When choosing a location for your container garden, avoid exposed windy sites. (Figure 12) Plants in windy locations use a large amount of water in order to survive. Windy, hot, conditions may require watering every few hours, especially if the plants are large, and/or the container is small.

For locations that receive 4-12 hours of sun a day, select full sun to part shade plants. For locations that receive 2-4 hours of sun daily, select plants for part or full shade. Many tropical plants have flexible light requirements and will grow well in shade, although flowering may be reduced. If using shade requiring plants listed in Table 1, you may include them in the side of the container that will not be exposed to direct sun. This way they will not burn, yet they will receive ample light for good growth.

Fertilizing Tropical Plants in Containers

For best results with tropical plants, regular fertilization should be done with a combination of liquid feed and a slow-release fertilizer. You can apply slow-release fertilizer at planting, mixed in the soil or top-dress, or use a soilless mix with slow-release fertilizer incorporated in.
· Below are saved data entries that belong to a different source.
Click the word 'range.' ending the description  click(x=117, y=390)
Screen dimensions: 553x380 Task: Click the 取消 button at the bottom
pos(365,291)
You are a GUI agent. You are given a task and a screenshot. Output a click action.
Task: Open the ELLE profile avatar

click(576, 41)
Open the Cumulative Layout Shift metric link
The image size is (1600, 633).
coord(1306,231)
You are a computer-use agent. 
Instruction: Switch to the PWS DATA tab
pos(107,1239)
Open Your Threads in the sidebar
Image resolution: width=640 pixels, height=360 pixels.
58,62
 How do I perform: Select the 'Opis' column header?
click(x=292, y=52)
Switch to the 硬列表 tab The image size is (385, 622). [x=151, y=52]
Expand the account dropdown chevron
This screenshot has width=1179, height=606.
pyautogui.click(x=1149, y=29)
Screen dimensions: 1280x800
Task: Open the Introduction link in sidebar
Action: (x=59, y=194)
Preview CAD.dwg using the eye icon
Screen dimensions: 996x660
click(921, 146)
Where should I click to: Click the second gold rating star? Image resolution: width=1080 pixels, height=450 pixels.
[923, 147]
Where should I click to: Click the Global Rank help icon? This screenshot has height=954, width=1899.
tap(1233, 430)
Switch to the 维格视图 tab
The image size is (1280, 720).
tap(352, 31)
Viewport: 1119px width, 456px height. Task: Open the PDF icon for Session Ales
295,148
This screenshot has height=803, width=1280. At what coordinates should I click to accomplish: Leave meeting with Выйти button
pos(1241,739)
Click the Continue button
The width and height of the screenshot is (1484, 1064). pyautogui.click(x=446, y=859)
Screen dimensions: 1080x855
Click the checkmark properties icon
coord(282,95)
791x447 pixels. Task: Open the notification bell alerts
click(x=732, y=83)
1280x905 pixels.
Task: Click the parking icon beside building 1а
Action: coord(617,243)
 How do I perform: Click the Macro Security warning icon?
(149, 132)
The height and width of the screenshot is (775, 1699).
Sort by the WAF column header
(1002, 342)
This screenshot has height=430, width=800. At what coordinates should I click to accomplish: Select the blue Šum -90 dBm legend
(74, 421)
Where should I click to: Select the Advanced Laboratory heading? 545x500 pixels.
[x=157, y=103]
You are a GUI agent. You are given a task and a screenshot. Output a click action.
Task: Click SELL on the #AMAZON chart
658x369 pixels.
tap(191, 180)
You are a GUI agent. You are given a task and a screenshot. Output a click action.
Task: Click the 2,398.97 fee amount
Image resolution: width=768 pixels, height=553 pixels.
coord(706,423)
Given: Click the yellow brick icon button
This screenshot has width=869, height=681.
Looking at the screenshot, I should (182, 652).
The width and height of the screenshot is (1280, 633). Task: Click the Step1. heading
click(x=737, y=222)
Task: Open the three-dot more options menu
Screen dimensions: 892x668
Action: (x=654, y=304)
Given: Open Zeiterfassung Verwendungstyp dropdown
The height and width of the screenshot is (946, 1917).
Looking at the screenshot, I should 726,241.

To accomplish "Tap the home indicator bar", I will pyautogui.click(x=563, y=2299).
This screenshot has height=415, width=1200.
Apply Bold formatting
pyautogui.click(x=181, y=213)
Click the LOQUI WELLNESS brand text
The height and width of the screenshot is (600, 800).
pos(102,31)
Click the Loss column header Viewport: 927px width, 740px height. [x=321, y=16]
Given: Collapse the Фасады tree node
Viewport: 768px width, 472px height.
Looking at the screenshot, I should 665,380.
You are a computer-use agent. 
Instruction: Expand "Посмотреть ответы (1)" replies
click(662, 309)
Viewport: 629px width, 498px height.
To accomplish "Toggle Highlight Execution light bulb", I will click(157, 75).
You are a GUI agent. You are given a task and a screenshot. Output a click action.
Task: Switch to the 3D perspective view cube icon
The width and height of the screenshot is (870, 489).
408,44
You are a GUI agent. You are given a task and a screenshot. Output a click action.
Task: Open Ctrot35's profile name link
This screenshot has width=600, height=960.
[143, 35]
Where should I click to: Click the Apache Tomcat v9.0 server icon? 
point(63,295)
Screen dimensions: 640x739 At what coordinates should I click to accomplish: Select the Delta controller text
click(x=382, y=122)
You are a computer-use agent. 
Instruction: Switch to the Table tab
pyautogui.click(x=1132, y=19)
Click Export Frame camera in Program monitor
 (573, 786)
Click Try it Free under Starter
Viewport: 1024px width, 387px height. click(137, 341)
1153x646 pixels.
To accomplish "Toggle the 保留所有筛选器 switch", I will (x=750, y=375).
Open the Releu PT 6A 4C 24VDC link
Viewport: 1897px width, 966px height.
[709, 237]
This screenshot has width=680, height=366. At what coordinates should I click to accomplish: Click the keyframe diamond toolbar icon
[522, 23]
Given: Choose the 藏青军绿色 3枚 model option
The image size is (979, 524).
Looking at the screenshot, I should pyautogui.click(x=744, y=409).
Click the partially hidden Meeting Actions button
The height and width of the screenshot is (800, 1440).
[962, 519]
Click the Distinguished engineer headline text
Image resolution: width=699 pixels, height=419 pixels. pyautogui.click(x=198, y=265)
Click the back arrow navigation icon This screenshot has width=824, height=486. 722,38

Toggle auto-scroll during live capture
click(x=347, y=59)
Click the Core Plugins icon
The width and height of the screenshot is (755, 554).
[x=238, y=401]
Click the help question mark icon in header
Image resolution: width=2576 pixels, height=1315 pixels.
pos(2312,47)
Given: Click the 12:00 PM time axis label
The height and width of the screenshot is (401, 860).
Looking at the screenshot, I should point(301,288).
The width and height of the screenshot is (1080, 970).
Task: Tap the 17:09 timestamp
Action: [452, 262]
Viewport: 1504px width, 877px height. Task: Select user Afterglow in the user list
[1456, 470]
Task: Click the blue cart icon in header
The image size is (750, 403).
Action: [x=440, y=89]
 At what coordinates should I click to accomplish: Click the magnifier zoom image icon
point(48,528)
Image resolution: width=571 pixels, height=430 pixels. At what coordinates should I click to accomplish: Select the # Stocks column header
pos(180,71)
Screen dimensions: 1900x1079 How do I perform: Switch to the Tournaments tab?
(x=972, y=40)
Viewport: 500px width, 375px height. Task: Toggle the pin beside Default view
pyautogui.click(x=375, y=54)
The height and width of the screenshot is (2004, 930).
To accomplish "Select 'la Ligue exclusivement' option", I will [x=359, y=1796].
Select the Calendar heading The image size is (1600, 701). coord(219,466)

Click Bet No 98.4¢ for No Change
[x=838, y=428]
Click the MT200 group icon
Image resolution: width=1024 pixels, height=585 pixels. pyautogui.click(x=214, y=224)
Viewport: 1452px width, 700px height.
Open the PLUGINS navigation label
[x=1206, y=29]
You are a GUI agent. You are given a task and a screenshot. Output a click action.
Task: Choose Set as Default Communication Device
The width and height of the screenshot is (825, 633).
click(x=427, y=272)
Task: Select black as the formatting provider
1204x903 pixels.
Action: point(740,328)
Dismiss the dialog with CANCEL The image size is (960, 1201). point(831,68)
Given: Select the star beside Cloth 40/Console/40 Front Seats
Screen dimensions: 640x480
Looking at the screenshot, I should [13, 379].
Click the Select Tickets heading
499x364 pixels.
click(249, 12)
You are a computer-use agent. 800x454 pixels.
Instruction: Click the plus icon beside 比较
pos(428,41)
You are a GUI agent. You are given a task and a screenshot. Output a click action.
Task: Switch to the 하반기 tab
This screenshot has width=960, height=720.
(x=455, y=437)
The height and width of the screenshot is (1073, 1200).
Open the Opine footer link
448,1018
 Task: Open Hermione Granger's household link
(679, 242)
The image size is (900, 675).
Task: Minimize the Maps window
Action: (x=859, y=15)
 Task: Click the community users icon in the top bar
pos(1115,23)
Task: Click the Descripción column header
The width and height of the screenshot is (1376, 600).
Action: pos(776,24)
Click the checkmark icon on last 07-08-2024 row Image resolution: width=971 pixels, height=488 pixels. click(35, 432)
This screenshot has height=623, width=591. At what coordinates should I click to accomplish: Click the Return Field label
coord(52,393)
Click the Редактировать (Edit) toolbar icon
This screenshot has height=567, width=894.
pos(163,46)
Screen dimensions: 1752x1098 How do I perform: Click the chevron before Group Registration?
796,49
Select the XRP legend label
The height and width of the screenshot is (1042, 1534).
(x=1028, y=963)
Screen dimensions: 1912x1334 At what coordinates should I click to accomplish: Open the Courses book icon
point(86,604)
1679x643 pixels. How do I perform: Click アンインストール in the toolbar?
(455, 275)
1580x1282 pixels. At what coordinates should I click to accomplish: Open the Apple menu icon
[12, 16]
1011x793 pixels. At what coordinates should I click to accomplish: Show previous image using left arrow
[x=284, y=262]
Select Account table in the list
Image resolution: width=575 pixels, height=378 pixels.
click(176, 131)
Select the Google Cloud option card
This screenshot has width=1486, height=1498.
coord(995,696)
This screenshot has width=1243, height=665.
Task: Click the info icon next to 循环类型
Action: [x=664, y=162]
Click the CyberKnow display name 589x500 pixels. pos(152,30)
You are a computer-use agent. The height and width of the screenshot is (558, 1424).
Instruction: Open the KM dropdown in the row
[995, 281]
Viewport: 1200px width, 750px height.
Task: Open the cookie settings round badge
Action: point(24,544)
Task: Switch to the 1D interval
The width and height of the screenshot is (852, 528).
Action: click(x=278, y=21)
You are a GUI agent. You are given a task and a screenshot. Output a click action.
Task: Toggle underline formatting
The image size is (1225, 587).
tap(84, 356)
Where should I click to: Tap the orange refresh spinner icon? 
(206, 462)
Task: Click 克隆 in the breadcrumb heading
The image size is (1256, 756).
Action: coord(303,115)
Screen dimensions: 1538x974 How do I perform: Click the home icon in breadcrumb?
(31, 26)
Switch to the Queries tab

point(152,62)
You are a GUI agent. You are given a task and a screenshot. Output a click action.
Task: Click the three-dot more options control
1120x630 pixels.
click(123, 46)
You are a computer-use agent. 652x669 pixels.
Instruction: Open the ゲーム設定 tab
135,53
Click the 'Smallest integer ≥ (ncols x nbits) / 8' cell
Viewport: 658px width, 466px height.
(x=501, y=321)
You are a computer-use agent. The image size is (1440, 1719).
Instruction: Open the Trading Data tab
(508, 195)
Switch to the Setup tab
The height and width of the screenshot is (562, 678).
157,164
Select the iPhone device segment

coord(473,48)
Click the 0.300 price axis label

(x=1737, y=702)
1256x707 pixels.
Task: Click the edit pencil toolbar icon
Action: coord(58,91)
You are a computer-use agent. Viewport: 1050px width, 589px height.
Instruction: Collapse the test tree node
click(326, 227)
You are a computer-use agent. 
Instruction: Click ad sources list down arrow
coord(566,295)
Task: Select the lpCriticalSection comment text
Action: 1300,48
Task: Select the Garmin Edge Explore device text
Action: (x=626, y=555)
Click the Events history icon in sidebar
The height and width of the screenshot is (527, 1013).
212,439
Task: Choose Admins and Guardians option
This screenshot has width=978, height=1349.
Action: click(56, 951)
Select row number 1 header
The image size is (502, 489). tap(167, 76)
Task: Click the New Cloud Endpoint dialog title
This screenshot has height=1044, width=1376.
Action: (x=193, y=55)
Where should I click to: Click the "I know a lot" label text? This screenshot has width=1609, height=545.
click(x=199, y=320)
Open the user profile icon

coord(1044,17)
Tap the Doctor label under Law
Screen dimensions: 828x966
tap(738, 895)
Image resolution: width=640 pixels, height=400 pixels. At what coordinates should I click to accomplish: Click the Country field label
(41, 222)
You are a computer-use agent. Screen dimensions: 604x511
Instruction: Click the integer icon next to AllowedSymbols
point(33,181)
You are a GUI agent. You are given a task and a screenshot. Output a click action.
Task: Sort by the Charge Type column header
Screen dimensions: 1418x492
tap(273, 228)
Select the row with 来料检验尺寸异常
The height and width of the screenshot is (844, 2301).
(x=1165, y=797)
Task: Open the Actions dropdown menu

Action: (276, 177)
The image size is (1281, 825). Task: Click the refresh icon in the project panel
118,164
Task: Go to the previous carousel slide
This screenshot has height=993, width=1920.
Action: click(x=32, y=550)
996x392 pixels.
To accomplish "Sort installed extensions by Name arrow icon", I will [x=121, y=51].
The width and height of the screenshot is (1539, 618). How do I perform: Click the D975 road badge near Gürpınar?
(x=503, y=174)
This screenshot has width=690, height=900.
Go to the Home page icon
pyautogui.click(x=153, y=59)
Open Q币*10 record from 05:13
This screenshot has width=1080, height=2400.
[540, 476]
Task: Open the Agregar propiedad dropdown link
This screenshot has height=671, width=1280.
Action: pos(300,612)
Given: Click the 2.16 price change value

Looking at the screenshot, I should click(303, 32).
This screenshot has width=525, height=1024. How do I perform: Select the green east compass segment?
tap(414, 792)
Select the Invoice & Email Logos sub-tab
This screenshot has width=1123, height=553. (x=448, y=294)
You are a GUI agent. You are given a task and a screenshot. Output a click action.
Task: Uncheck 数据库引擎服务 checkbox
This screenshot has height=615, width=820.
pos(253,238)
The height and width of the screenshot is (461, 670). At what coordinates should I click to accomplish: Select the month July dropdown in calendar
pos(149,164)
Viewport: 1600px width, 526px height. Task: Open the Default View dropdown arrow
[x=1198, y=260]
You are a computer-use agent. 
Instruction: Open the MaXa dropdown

Depending on the duration of the slow-release fertilizer formulation, you may have to make several applications. Follow label directions when applying fertilizers.

Theme Gardens

You may also create a theme garden, such as a fern garden (Figure 13), or a succulent garden (Figure 14). Theme gardens usually combine plant species that are either closely related, such as ferns, or belong to a category, such as cacti and succulents. Since the plants included in a theme usually have similar light, moisture, and nutrient requirements, these gardens are easy to care for.

fern garden Figure 13.
succulent garden Figure 14.

Plant Maintenance

Container gardens need to be gardened Figure 15.

Nothing lasts forever! Container gardens need to be gardened. (Figure 15)

Most plants benefit from pinching, which is the removal of young tissue located at the tips. This encourages branching and fuller growth. Later in the season, trimming may be needed in order to rejuvenate the plant.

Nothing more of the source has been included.